I spoke several weeks ago about the complete tragedy that has turned my friend’s entire world upside down in the post Broken…
Several weeks on and she is a shadow of her former self. I would give anything to take away her pain. It breaks my heart to know that there is absolutely nothing that anyone can say or do in order to ease her pain and end this real-life nightmare.
All I have been able to do is offer her my friendship in its entirety. We have spent many evenings together as she weeps, sobs, shouts and gazes into space. We have sat in Starbucks as tears stream down her face and staff try to politely hint that we should leave, as they sweep around our feet and gather away our numerous oversized coffee mugs. This is a situation that no amount of hazelnut skinny lattes is gonna solve.
She is not eating. Not surprisingly, it is not too high on her list of priorities now. Her clavicles protrude and her face is gaunt, her eyes circled with the dark smudges of insomnia of the last 5 weeks. She can no longer sleep. She is too scared to because when she awakes, she has that blissful few seconds before reality comes crashing back to her like a fatal blow.

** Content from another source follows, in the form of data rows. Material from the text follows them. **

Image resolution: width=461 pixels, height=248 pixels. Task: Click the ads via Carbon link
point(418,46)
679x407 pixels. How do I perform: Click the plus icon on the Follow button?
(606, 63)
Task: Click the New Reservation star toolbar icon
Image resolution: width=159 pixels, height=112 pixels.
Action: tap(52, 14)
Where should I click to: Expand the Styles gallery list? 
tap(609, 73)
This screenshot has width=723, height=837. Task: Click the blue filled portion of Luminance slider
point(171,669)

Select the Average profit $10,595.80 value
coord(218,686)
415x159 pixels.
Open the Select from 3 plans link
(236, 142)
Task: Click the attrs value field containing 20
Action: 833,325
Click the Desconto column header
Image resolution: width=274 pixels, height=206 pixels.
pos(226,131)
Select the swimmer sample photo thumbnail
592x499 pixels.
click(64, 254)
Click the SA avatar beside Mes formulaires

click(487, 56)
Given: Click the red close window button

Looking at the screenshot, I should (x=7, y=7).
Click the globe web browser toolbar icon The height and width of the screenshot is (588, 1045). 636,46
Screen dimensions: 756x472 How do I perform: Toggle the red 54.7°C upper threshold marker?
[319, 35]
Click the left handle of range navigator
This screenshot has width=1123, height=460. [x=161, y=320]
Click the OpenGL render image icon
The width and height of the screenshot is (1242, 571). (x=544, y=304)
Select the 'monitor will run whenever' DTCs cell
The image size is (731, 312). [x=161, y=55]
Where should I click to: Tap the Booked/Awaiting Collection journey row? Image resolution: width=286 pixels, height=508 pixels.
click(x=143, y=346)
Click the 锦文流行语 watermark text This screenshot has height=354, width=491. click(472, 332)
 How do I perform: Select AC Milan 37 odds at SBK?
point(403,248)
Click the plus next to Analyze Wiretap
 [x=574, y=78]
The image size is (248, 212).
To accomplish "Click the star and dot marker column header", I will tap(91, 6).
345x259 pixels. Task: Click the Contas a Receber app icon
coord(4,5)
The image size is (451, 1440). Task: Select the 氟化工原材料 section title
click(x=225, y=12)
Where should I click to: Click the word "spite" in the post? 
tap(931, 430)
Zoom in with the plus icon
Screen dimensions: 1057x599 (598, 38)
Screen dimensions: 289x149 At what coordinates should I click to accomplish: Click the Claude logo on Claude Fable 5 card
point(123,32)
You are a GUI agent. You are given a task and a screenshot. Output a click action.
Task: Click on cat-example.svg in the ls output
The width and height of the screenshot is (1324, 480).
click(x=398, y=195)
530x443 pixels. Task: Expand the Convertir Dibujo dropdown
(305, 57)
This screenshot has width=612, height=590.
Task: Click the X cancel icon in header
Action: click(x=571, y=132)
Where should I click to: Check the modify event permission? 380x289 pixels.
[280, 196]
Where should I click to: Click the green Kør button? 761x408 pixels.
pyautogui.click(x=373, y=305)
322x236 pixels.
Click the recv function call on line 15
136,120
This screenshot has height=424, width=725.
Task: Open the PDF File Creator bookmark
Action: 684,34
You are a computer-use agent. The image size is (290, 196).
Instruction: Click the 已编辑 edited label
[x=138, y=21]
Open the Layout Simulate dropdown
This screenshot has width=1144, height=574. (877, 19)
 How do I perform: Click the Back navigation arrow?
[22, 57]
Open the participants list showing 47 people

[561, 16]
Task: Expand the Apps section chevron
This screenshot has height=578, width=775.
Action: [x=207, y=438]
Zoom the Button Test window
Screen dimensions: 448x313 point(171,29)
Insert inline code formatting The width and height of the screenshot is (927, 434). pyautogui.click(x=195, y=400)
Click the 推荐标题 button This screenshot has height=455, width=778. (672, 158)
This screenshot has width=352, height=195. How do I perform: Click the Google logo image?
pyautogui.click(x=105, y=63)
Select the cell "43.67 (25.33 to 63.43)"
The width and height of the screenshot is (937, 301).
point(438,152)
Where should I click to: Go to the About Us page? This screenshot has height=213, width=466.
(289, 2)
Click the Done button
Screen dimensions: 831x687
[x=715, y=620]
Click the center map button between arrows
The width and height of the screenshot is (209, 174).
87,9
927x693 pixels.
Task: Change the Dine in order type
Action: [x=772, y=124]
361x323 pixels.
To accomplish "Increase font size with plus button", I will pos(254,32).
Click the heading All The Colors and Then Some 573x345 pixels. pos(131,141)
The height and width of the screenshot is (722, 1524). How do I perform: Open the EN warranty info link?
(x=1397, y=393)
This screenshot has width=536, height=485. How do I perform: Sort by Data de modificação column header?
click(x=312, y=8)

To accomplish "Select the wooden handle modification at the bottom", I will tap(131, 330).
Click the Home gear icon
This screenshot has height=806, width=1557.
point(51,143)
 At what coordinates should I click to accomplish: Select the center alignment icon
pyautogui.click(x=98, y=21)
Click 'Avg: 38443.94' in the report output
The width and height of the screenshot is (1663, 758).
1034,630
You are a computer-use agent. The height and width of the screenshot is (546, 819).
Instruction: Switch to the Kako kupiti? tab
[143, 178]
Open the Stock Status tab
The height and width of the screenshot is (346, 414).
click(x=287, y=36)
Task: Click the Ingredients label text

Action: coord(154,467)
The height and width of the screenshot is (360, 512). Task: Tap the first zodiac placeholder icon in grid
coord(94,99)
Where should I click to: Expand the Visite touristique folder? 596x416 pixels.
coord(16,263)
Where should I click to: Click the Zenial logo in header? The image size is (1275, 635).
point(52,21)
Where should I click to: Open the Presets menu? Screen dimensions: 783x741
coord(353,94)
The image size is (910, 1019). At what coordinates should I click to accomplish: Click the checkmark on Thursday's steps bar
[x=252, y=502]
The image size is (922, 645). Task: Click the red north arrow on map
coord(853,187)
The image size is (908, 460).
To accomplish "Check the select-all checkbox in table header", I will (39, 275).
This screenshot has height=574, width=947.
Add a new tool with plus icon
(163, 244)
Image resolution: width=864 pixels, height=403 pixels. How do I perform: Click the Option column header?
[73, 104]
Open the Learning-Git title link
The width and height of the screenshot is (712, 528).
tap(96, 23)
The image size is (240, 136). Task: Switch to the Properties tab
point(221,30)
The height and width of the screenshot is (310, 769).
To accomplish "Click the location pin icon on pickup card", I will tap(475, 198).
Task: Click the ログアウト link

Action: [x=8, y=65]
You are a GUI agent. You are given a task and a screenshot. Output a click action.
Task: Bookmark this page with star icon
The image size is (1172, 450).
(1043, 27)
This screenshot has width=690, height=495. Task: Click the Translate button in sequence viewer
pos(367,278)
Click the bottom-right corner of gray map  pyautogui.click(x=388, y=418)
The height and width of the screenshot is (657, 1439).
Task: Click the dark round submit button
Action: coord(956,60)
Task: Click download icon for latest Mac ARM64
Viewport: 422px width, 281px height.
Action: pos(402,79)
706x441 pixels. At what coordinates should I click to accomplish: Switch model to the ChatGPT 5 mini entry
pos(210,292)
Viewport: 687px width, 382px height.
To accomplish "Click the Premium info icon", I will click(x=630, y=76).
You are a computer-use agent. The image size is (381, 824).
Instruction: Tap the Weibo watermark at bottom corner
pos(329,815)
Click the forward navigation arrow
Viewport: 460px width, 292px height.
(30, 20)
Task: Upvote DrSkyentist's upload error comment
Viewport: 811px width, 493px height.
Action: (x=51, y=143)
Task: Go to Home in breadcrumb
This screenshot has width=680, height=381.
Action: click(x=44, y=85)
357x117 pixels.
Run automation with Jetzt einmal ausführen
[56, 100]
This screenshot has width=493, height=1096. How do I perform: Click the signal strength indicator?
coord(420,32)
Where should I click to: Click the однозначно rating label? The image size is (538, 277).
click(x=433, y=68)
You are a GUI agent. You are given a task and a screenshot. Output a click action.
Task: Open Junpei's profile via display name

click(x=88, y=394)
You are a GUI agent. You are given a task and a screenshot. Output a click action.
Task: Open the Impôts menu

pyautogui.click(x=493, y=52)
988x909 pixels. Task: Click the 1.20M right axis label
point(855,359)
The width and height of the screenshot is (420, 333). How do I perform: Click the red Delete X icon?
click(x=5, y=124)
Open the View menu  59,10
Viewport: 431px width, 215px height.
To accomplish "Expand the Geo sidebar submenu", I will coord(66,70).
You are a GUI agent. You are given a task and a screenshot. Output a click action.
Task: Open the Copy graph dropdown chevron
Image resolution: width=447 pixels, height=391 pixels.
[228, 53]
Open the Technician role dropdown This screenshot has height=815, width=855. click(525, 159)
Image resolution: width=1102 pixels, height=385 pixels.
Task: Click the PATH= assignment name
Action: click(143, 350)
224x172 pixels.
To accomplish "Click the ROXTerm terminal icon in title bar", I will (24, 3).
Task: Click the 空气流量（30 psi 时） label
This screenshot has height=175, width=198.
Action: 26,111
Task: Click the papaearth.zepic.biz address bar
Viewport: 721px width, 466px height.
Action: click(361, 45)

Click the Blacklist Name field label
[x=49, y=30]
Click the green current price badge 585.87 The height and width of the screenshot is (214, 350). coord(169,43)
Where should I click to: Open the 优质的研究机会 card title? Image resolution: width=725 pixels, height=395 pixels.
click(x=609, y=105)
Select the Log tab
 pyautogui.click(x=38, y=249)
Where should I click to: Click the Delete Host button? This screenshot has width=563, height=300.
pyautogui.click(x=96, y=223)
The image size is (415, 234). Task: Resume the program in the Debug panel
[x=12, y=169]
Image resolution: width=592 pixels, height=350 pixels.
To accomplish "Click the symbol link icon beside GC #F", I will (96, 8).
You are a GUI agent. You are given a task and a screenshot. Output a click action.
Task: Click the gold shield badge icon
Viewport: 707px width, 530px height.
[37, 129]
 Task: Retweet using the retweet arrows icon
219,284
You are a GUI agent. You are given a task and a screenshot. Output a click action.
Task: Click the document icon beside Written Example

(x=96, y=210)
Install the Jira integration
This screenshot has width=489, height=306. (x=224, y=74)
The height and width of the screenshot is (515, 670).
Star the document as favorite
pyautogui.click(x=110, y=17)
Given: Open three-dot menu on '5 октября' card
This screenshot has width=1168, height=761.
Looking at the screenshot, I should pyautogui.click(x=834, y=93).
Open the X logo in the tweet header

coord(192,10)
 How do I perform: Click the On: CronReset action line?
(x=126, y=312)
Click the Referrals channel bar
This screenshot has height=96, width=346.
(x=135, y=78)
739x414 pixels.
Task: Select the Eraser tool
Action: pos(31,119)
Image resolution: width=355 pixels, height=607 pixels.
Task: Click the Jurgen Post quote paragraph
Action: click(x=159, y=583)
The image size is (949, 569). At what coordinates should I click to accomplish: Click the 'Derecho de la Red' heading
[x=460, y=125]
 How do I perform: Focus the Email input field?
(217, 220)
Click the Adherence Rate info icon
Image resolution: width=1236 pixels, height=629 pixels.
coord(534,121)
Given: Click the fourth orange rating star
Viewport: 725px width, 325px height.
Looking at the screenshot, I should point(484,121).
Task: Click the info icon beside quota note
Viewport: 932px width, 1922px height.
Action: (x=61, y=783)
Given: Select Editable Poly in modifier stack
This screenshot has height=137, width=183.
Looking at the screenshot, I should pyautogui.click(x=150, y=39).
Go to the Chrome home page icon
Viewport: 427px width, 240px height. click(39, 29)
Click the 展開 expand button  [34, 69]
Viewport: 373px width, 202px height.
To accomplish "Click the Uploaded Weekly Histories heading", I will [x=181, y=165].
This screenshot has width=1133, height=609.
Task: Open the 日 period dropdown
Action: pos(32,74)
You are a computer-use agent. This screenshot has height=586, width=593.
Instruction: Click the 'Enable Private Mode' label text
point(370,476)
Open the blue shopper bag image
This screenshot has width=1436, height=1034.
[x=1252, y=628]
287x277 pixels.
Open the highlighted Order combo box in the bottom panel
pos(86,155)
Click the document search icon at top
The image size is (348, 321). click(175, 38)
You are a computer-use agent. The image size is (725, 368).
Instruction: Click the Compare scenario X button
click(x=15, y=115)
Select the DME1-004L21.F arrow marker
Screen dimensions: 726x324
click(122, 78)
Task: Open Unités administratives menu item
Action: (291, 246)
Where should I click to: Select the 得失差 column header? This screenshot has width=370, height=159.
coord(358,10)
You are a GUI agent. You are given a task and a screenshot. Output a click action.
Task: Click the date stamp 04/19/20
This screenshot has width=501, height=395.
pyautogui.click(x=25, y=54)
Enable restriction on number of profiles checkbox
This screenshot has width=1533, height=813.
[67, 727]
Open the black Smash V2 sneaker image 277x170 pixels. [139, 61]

Even if this wasn’t the case, she cannot find sleep because that day has now made her scared of the dark and scared of closed doors because now she will always fear what lies behind.
This powerful, strong and vibrant woman is shattered. She is close to unrecognisable in both physical and mental appearance. I feel so very fucking helpless. So insignificant. There is quite literally nothing that can be said or done to fix this. She feels insurmountable guilt that she could have prevented this. She insists that 24 hours was all that was needed for the love of her life to come through the other side. But in the blink of an eye, he was gone.
It is bad enough that she has lost him forever and without warning. However, add to that the fact that she was the one to discover him. I can’t even begin to imagine how a person ever gets over discovering someone who has committed suicide; let alone when it is the love of your life.
And so today they laid him to rest. It has been 5 weeks. Far too long. She just wants it over and done with. She needs to begin the grieving process, she needs to begin to accept that he is gone and go through the emotions of grief, anger and despair and maybe one day, healing.
This situation has wreaked havoc with my mind. As I sit with this broken woman in her apartment, providing her with cups of tea, silence, words of encouragement, and a bag filled with colouring books, pencils and pens (which she was completely overwhelmed by) it has made me realise the complete and thorough impact of suicide. Only 6 months ago, I was at that point. I was done and spoke of how I had reached my lowest point in Have you taken your meds? The pain of existing was too much and I had already decided how those I would leave behind would live happily ever after without me.
But now as I look at this shattered soul who sits in front of me, I realise just how huge and far-reaching the impact of suicide is. Perhaps this experience has saved my life. Perhaps it has saved many others. I hope that his tortured soul now rests in peace.